▶ [Set exercise] Copy out the text of every entry below word for word, leaving out the pictures.

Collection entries
-- begin --
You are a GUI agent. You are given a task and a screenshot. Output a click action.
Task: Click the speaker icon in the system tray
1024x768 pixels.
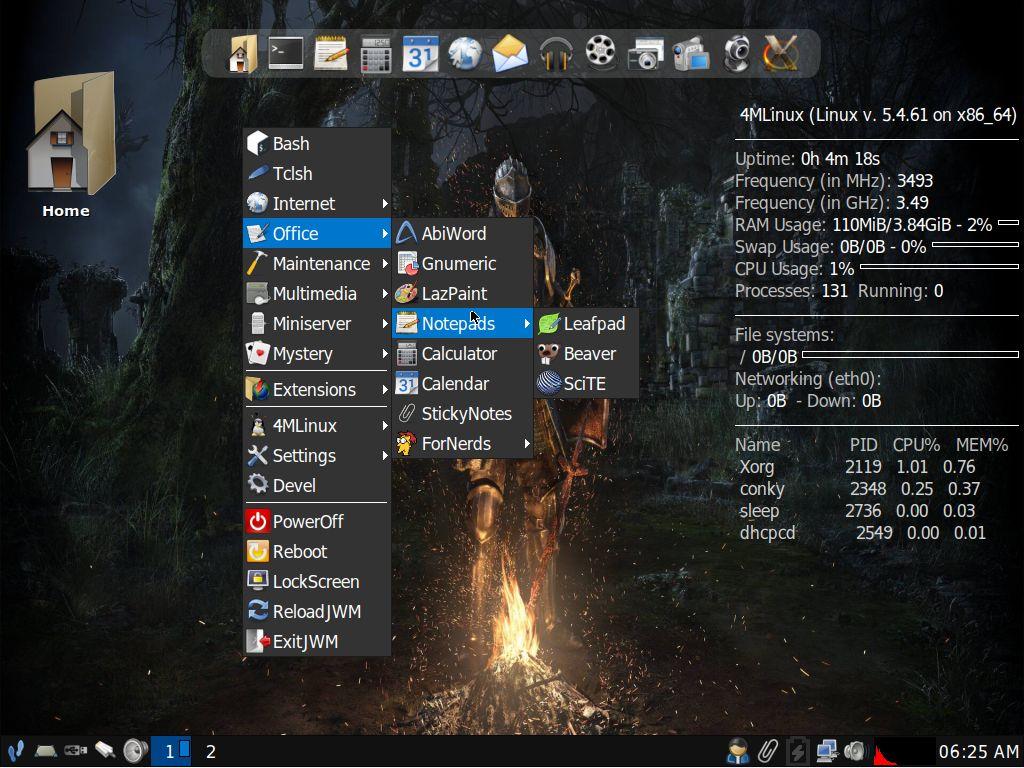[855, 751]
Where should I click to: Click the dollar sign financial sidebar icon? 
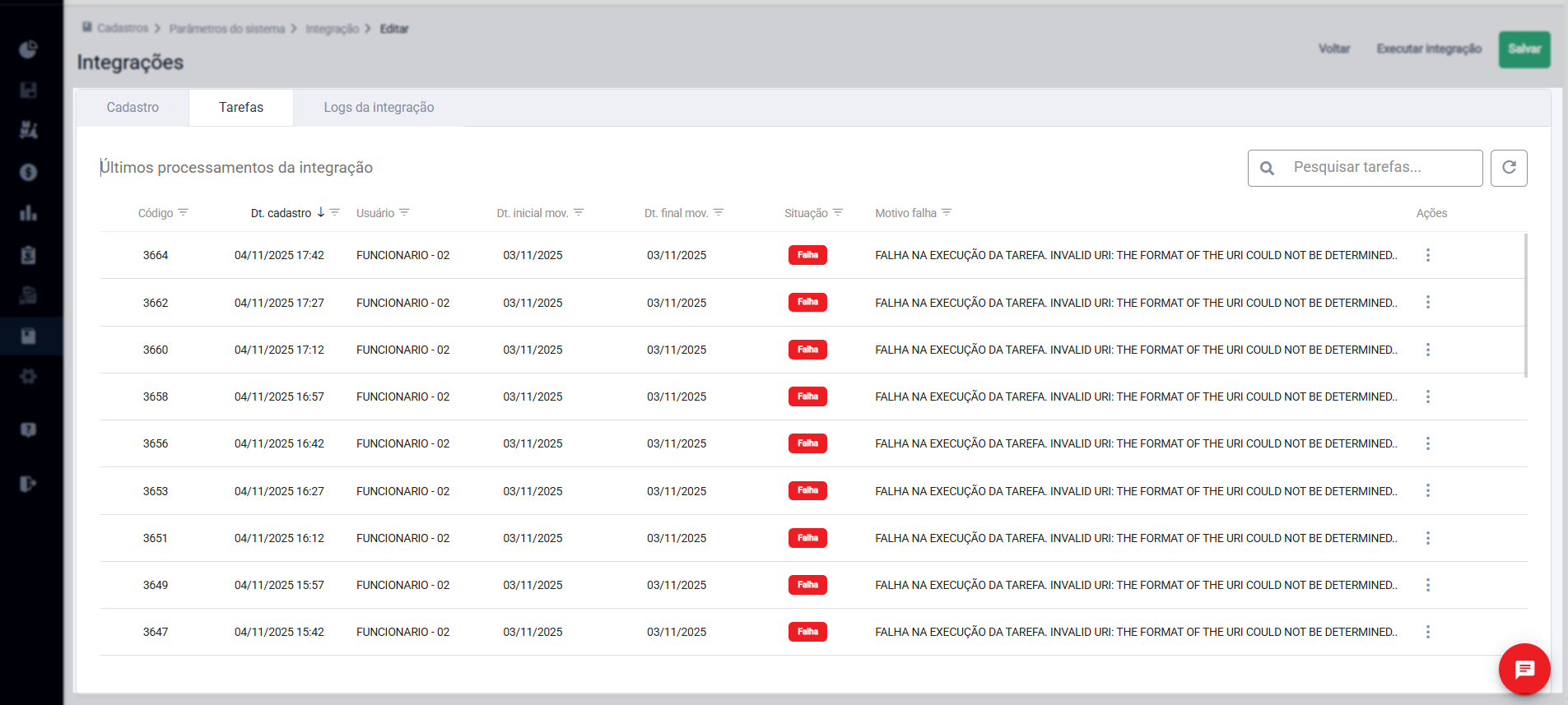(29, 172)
-- end --
▶ [Exercise output]
You are a GUI agent. You are given a task and a screenshot. Output a click action.
Task: Click the speaker icon in the system tray
1024x768 pixels.
[855, 751]
Where should I click to: Click the dollar sign financial sidebar icon? 
(29, 172)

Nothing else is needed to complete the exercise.